* [TASK DETAILS]: Reproduce every line of the data below without changing any character, spacing, or line order.

* [RAW DATA]:
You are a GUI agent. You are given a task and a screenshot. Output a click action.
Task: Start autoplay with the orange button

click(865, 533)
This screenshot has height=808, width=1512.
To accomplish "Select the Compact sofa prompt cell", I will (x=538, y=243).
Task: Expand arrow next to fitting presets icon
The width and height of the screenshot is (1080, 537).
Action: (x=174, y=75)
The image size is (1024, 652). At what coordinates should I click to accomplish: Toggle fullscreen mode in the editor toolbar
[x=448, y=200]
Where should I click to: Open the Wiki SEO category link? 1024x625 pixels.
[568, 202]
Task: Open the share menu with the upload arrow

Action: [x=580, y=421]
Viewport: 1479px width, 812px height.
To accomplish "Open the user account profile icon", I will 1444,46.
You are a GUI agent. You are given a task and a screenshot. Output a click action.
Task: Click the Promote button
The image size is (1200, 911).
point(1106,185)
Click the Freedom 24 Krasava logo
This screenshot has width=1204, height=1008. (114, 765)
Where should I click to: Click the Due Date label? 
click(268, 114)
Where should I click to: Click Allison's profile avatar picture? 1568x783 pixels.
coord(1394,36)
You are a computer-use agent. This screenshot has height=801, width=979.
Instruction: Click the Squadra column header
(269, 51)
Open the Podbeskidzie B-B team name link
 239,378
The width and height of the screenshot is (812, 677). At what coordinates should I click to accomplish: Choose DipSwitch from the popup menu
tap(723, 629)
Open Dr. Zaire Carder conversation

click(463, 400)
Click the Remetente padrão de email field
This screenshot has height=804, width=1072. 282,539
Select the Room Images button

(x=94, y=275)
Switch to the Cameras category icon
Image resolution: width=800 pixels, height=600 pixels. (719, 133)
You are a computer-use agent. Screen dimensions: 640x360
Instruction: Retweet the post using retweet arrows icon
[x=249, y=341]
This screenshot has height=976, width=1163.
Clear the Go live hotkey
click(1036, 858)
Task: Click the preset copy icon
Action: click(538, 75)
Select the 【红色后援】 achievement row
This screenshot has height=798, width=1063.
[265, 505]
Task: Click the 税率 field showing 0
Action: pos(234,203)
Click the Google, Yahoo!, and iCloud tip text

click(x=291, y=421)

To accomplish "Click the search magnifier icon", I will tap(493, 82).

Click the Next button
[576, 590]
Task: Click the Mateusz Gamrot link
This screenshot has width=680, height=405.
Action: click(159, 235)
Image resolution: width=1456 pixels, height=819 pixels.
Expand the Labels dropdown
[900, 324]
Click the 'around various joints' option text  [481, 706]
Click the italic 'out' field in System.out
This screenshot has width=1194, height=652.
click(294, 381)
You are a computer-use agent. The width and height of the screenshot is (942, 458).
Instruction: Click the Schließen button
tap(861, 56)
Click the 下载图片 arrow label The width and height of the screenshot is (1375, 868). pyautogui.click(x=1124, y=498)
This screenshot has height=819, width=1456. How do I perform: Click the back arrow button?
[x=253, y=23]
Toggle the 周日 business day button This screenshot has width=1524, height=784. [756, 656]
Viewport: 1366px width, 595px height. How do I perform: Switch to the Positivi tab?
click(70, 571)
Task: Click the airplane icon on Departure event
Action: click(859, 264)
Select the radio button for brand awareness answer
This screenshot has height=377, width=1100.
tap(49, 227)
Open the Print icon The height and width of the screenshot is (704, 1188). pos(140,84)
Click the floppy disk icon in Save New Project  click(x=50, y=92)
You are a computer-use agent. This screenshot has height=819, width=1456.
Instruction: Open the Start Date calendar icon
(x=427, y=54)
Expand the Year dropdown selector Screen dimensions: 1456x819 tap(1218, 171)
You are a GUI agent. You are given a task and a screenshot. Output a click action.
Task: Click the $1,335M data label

* [RESULT]:
You are a GUI agent. You are given a task and a screenshot. Output a click action.
Task: Start autoplay with the orange button

click(865, 533)
This screenshot has height=808, width=1512.
To accomplish "Select the Compact sofa prompt cell", I will (x=538, y=243).
Task: Expand arrow next to fitting presets icon
The width and height of the screenshot is (1080, 537).
Action: (x=174, y=75)
The image size is (1024, 652). At what coordinates should I click to accomplish: Toggle fullscreen mode in the editor toolbar
[x=448, y=200]
Where should I click to: Open the Wiki SEO category link? 1024x625 pixels.
[568, 202]
Task: Open the share menu with the upload arrow

Action: [x=580, y=421]
Viewport: 1479px width, 812px height.
To accomplish "Open the user account profile icon", I will 1444,46.
You are a GUI agent. You are given a task and a screenshot. Output a click action.
Task: Click the Promote button
The image size is (1200, 911).
point(1106,185)
Click the Freedom 24 Krasava logo
This screenshot has width=1204, height=1008. (114, 765)
Where should I click to: Click the Due Date label? 
click(268, 114)
Where should I click to: Click Allison's profile avatar picture? 1568x783 pixels.
coord(1394,36)
You are a computer-use agent. This screenshot has height=801, width=979.
Instruction: Click the Squadra column header
(269, 51)
Open the Podbeskidzie B-B team name link
 239,378
The width and height of the screenshot is (812, 677). At what coordinates should I click to accomplish: Choose DipSwitch from the popup menu
tap(723, 629)
Open Dr. Zaire Carder conversation

click(463, 400)
Click the Remetente padrão de email field
This screenshot has height=804, width=1072. 282,539
Select the Room Images button

(x=94, y=275)
Switch to the Cameras category icon
Image resolution: width=800 pixels, height=600 pixels. (719, 133)
You are a computer-use agent. Screen dimensions: 640x360
Instruction: Retweet the post using retweet arrows icon
[x=249, y=341]
This screenshot has height=976, width=1163.
Clear the Go live hotkey
click(1036, 858)
Task: Click the preset copy icon
Action: click(538, 75)
Select the 【红色后援】 achievement row
This screenshot has height=798, width=1063.
[265, 505]
Task: Click the 税率 field showing 0
Action: pos(234,203)
Click the Google, Yahoo!, and iCloud tip text

click(x=291, y=421)

To accomplish "Click the search magnifier icon", I will tap(493, 82).

Click the Next button
[576, 590]
Task: Click the Mateusz Gamrot link
This screenshot has width=680, height=405.
Action: click(159, 235)
Image resolution: width=1456 pixels, height=819 pixels.
Expand the Labels dropdown
[900, 324]
Click the 'around various joints' option text  [481, 706]
Click the italic 'out' field in System.out
This screenshot has width=1194, height=652.
click(294, 381)
You are a computer-use agent. The width and height of the screenshot is (942, 458).
Instruction: Click the Schließen button
tap(861, 56)
Click the 下载图片 arrow label The width and height of the screenshot is (1375, 868). pyautogui.click(x=1124, y=498)
This screenshot has height=819, width=1456. How do I perform: Click the back arrow button?
[x=253, y=23]
Toggle the 周日 business day button This screenshot has width=1524, height=784. [756, 656]
Viewport: 1366px width, 595px height. How do I perform: Switch to the Positivi tab?
click(70, 571)
Task: Click the airplane icon on Departure event
Action: click(859, 264)
Select the radio button for brand awareness answer
This screenshot has height=377, width=1100.
tap(49, 227)
Open the Print icon The height and width of the screenshot is (704, 1188). pos(140,84)
Click the floppy disk icon in Save New Project  click(x=50, y=92)
You are a computer-use agent. This screenshot has height=819, width=1456.
Instruction: Open the Start Date calendar icon
(x=427, y=54)
Expand the Year dropdown selector Screen dimensions: 1456x819 tap(1218, 171)
You are a GUI agent. You are given a task and a screenshot. Output a click action.
Task: Click the $1,335M data label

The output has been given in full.